EXERCISE REQUIREMENTS> Could you copy every line of the data that contains the word "computer"?
*** Begin section ***
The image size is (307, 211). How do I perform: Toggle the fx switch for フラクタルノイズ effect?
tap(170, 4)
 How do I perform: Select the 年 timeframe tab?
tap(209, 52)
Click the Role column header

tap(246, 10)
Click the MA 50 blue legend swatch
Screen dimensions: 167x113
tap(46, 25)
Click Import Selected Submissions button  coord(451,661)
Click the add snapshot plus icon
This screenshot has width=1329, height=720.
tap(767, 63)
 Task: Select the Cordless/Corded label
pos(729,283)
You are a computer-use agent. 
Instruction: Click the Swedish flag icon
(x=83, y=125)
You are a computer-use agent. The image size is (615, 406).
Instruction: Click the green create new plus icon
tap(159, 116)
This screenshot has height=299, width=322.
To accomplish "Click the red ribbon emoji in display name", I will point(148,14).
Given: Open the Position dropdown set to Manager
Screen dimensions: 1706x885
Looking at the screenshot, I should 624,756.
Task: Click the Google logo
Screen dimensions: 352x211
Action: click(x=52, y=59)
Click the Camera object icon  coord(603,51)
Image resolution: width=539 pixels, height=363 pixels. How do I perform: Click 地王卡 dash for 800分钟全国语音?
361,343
*** End section ***
SOLUTION TO THE PROBLEM>
You are a computer-use agent. 
You are a computer-use agent. The image size is (615, 406).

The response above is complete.